S’agissant d’Agnès Pannier-Runacher, comme le relèvent nos confrères de France Inter, son expérience du social consiste d’une part en un passage à l’APHP, comme directrice de cabinet de Rose-Marie van Lerberghe, qui fut la directrice de cette institution de 2002 à 2006, et en un pilotage, durant la crise sanitaire du Covid-19, de la commission destinée à relancer la production des masques et à discuter avec les industriels du prix des vaccins. Elle peut difficilement, en d’autres termes, être décrite comme une spécialiste des questions de santé.

L’exécutif, Bercy et les technocrates du social aux manettes

Dans une telle configuration, il est alors tentant de poser la question de la manière dont, à la faveur du dernier remaniement ministériel, les choses vont réellement fonctionner en matière sociale dans les mois qui viennent. Il apparaît d’abord assez peu risqué de formuler l’hypothèse selon laquelle, fidèle à sa méthode globale de gouvernement, Emmanuel Macron va suivre de très près les grands dossiers sociaux du moment et à venir : réforme du système de soins, mise en œuvre de la réforme des retraites, développement du travail des seniors, réorganisation de l’accompagnement des chômeurs, par exemple. Gabriel Attal devrait d’ailleurs moins encore qu’Elisabeth Borne se trouver en mesure de peser dans les choix présidentiels.

Au sein de l’appareil d’Etat, le Président de la République ne devrait pas seul tirer profit du remaniement pour avancer ses pions en matière sociale : Bercy devrait également faire partie des bénéficiaires de l’opération. L’absence d’une légitimité politique forte au sein du nouveau ministère du social va en effet favoriser le déploiement d’une gestion avant tout budgétaire des affaires sociales. Accessoirement, Bercy pourrait par ailleurs continuer à renforcer sa mainmise sur la gouvernance des systèmes de collecte des recettes non fiscales de la protection sociale – c’est-à-dire des cotisations sociales, qui constituent l’essentiel des recettes de la protection sociale.

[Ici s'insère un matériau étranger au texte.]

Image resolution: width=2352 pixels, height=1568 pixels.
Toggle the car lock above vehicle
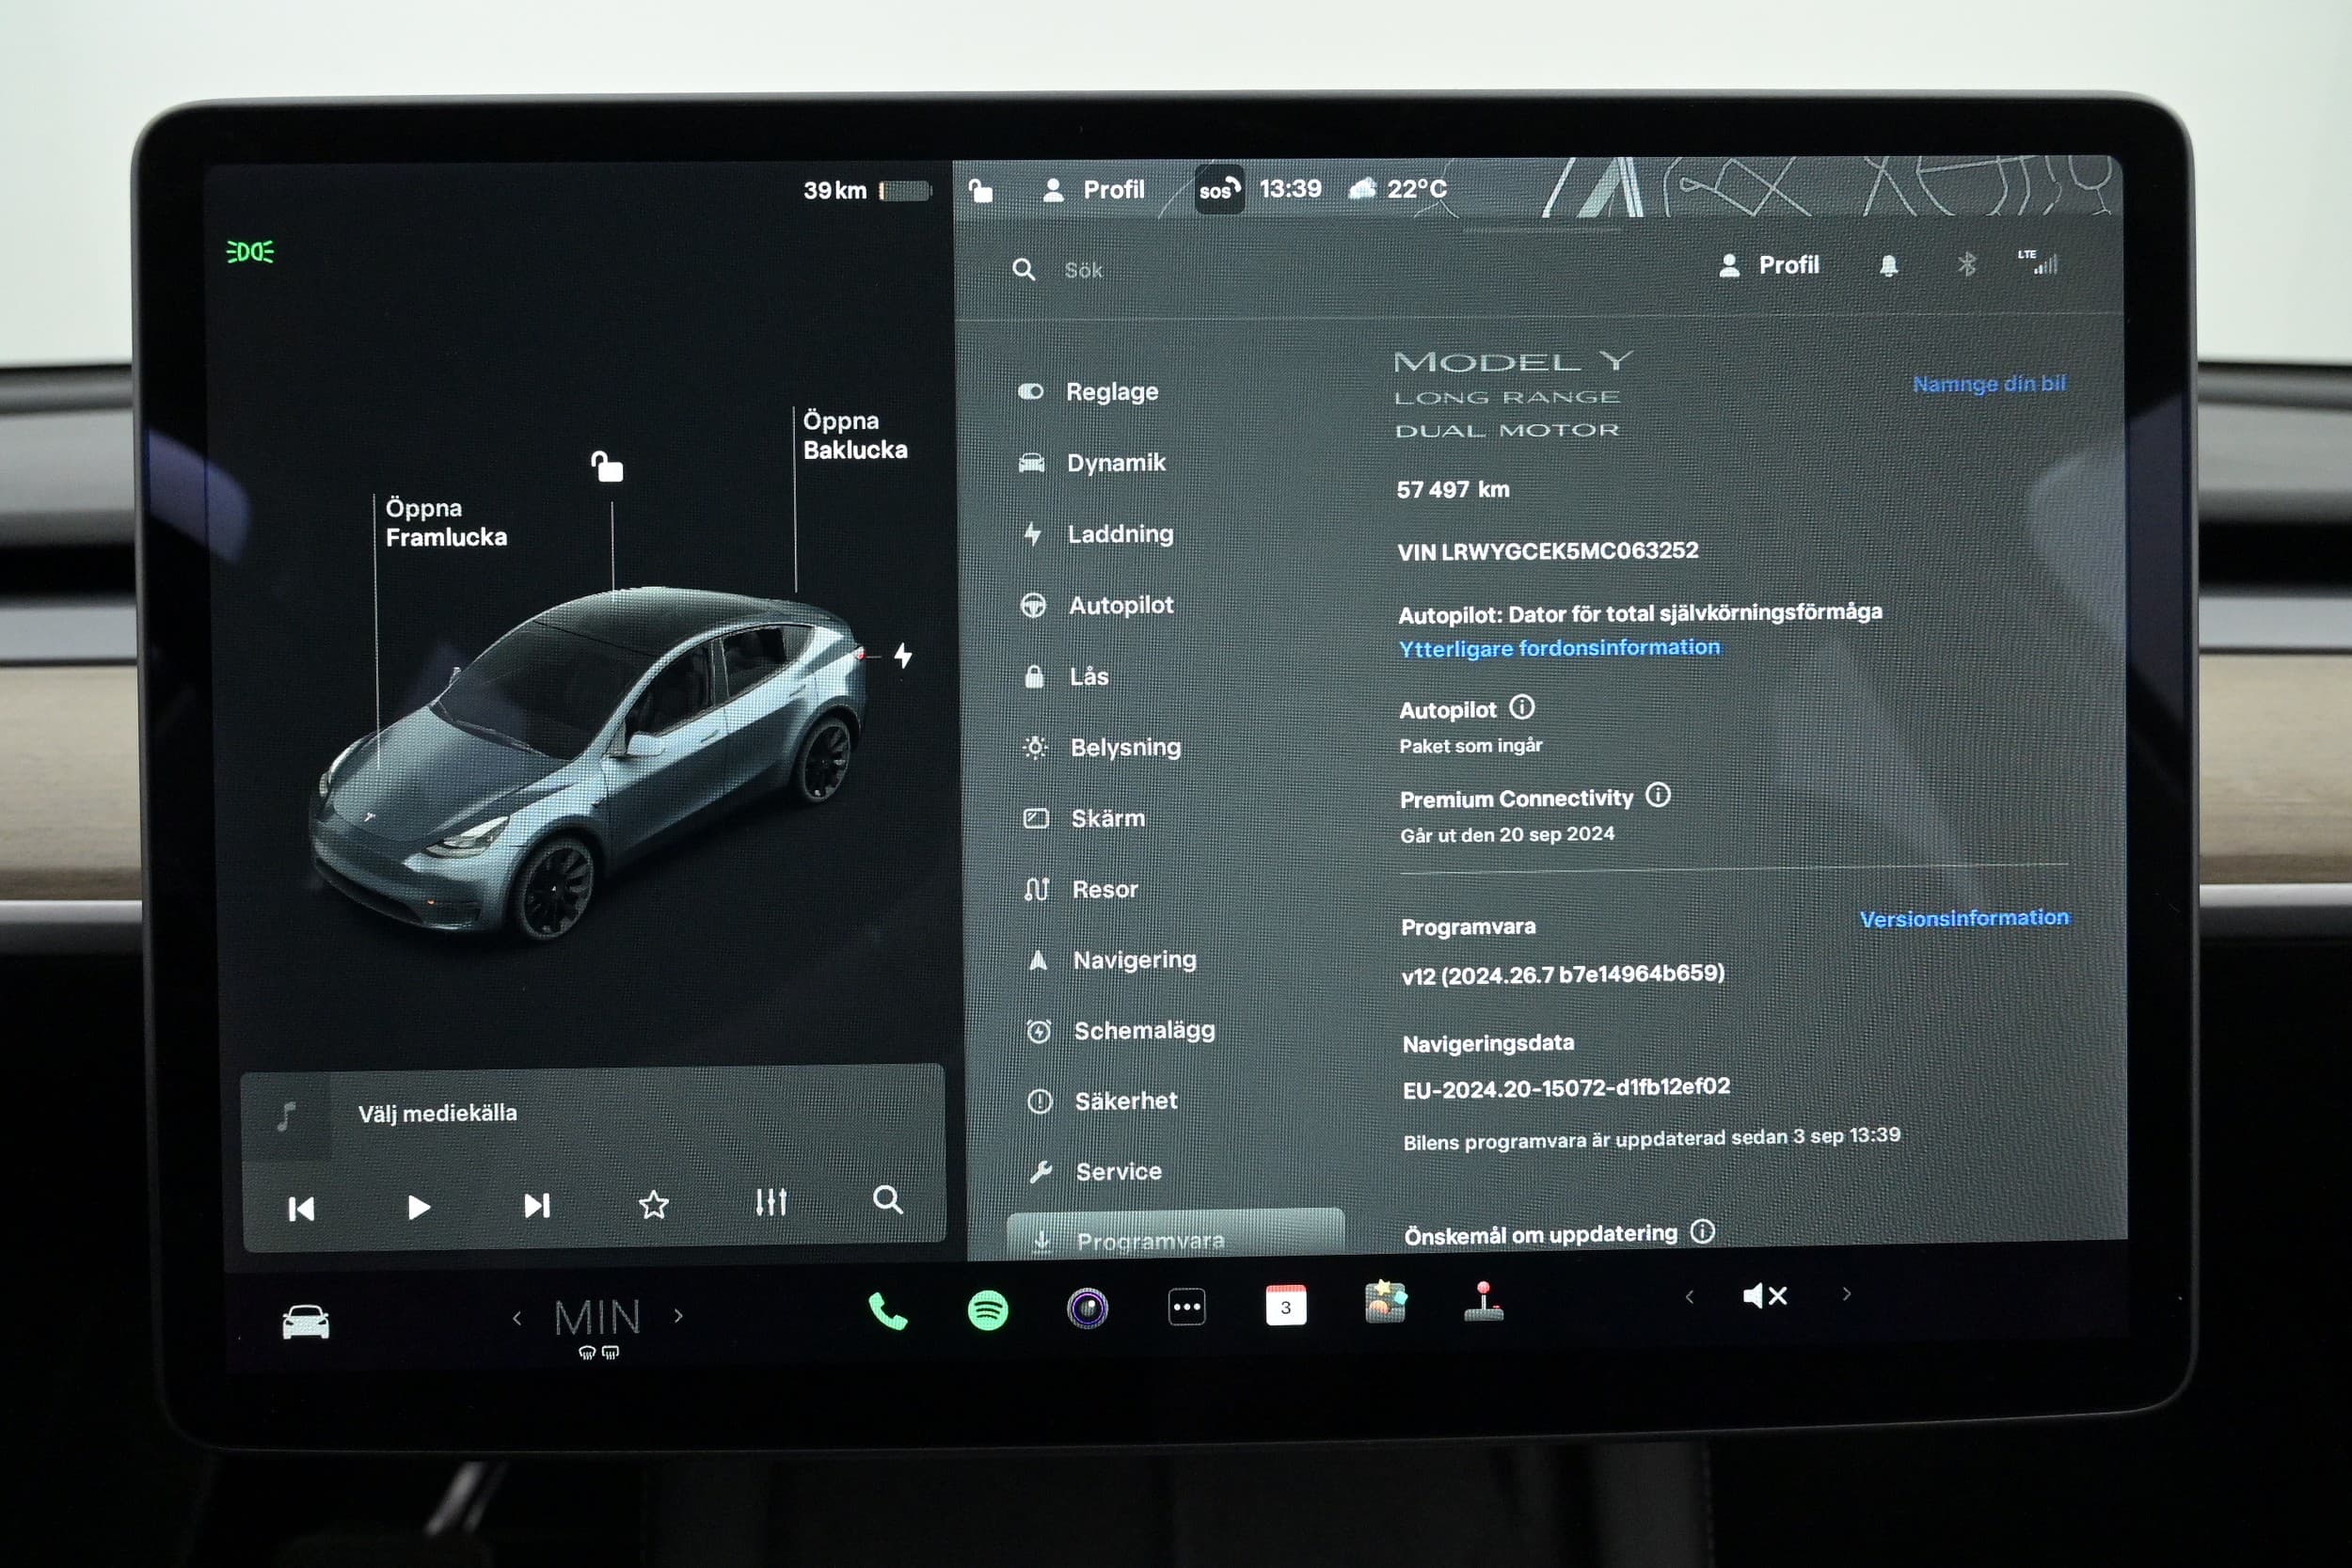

L’importance accrue conférée à une approche non directement politique du social ne devrait, enfin, pas déplaire aux technocrates du social – et, en particulier, à ceux de la direction de la Sécurité sociale. Au contraire, selon toute hypothèse, ils vont eux aussi profiter des incertitudes prévisibles de leurs hiérarchies politiques pour faire valoir leur agenda et leurs propositions d’évolutions des politiques sociales. Quelques ajustements seront, certes, sans doute nécessaires entre les technocrates du social et Bercy quant à la définition globale de la voie à suivre pour la gestion des affaires sociales, les premiers étant réputés moins regardants à la dépense en la matière.